Workshop on Artificial Intelligence for HCI: A Modern Approach 

at CHI 2020

Workshop Summary

Artificial intelligence (AI) and Human Computer Interaction (HCI) share common roots and early work on conversational agents has laid the foundation for both fields. However, in subsequent decades the initial tight connection between the fields has become less pronounced. The recent rise of deep learning has revolutionized AI and has led to a raft of practical methods and tools that significantly impact areas outside of core-AI. In particular, modern AI techniques now power new ways for machines and humans to interact. Thus it is timely to investigate how modern AI can propel HCI research in new ways and how HCI research can help direct AI developments. 

This workshop offers a forum for researchers to discuss new opportunities that lie in bringing modern AI methods into HCI research, identifying important problems to investigate, showcasing computational and scientific methods that can be applied, and sharing datasets and tools that are already available or proposing those that should be further developed. 

The topics we are interested in including deep learning methods for understanding and modeling human behaviors and enabling new interaction modalities, hybrid intelligence that combine human and machine intelligence to solve difficult tasks, and tools and methods for interaction data curation and large-scale data-driven design. At the core of these topics, we want to start the conversation on how data-driven and data-centric approaches of modern AI can impact HCI.

Call For Participation

Please visit the Call for Participation page for detail on contributions solicited. The submission site is at OpenReview.

Important Dates

Paper Submission Open on OpenReview: December 16, 2019

Paper Submission Deadline: February 11, 2020

Paper Notification Date: February 28, 2020

Workshop Date: April 25, 2020

Workshop Venue

The workshop will be organized along with CHI 2020 in Honolulu, Hawaii.

Organizers

Yang Li, Ph.D., is a Staff Research Scientist at Google Research, and an affiliate Associate Professor in UW CSE. He earned a Ph.D. degree in Computer Science from the Chinese Academy of Sciences, and conducted postdoctoral research at UC Berkeley EECS. His current research focuses on using deep learning methods to model human intelligence in interaction tasks. Yang led the development of next app prediction at Google that is in use by tens of millions of users, which pioneered on-device interactive ML on Android. Yang has extensively published in top venues across both the HCI and ML fields, including CHI, UIST, ICML, NeuraIPS, ICLR, CVPR and KDD, and has constantly served on the program committees of top-tier HCI venues including SCs and ACs at CHI and reviewers at ICML and NeuraIPS.

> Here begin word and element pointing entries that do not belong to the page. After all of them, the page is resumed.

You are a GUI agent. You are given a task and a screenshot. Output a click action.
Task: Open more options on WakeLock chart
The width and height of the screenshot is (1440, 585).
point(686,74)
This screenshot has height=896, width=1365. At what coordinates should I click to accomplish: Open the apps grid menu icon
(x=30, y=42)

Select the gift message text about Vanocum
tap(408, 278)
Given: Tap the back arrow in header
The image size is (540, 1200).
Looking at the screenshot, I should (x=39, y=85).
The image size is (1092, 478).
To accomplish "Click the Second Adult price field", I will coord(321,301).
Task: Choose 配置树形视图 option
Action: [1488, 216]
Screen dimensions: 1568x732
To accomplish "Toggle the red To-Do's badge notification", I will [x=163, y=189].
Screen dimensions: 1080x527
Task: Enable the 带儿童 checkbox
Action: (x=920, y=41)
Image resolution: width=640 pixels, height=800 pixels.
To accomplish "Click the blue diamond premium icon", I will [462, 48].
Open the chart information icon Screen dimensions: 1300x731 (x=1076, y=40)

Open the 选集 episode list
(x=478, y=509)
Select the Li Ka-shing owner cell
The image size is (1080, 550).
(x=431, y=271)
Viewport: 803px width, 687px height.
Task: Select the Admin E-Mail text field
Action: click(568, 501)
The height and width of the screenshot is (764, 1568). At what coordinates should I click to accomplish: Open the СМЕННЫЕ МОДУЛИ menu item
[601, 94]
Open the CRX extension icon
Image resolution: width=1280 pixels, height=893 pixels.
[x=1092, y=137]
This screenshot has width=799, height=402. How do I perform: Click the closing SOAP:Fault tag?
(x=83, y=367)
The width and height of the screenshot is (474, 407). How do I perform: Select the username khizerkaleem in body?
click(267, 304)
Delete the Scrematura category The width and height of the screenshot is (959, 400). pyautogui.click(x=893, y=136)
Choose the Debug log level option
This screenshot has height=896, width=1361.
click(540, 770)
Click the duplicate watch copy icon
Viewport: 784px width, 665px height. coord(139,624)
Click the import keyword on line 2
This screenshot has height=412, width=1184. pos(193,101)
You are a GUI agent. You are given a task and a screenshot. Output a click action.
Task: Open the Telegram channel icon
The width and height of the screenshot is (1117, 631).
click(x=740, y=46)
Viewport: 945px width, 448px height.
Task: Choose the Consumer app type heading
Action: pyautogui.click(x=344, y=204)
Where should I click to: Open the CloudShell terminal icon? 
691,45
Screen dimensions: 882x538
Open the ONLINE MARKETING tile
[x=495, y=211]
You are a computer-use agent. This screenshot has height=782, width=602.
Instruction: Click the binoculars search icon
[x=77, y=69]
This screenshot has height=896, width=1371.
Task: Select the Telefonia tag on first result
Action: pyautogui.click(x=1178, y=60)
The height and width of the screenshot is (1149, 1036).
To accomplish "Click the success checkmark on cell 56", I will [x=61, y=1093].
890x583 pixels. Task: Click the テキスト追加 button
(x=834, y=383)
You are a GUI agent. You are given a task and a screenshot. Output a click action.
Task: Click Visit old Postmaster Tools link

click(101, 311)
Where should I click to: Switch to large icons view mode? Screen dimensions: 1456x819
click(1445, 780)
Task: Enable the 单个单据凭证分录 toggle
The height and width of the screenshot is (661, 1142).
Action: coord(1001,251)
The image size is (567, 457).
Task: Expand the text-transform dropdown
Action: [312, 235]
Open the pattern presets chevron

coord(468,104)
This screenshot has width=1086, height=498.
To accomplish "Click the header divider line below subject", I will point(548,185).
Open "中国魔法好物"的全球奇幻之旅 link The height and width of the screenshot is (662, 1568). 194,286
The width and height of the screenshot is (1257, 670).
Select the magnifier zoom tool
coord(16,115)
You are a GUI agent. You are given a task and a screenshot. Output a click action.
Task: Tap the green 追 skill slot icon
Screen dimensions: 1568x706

Ranjitha Kumar, Ph.D., is an Assistant Professor in the Department of Computer Science and (by courtesy) the Department of Electrical and Computer Engineering at the University of Illinois at Urbana-Champaign. She runs the Data Driven Design Group, where she and her students leverage data mining and machine learning to address the central challenge of creating good user experiences: tying design decisions to desired outcomes. Ranjitha received her PhD from the Department of Computer Science at Stanford University. She was formerly the Chief Scientist at Apropose, Inc., a data-driven design company she co-founded.

Walter S. Lasecki, Ph.D., is an Assistant Professor of Computer Science and Engineering at the University of Michigan, Ann Arbor, where he is founding director of the Center for Hybrid Intelligence Systems (HyIntS Center), and leads the Crowds+Machines (CROMA) Lab. Walter's lab creates interactive intelligent systems that are robust enough to be used and trained in real-world settings by combining both human and machine intelligence to exceed the capabilities of either. These systems let people be more productive, and improve access to the world for people with disabilities.

Otmar Hilliges, Ph.D., is an Associate Professor of Computer Science at ETH Zürich. He currently is the head of the Institute for Intelligent Interactive Systems and leads the AIT group. His research interests are in machine perception of human activity, including pose estimation, activity recognition and other forms of input sensing. Furthermore, he is interested in algorithms that can extract high-level concepts such as style and semantic meaning from observations of human activities and algorithms that continuously update individualized user models (based on such data). Prior to joining ETH he was a Researcher at Microsoft Research Cambridge, in the I3D group. He earned a PhD in Computer Science from LMU München, Germany. Otmar broadly publishes in top-tier HCI and ML venues including CHI, UIST, ICLR and CVPR.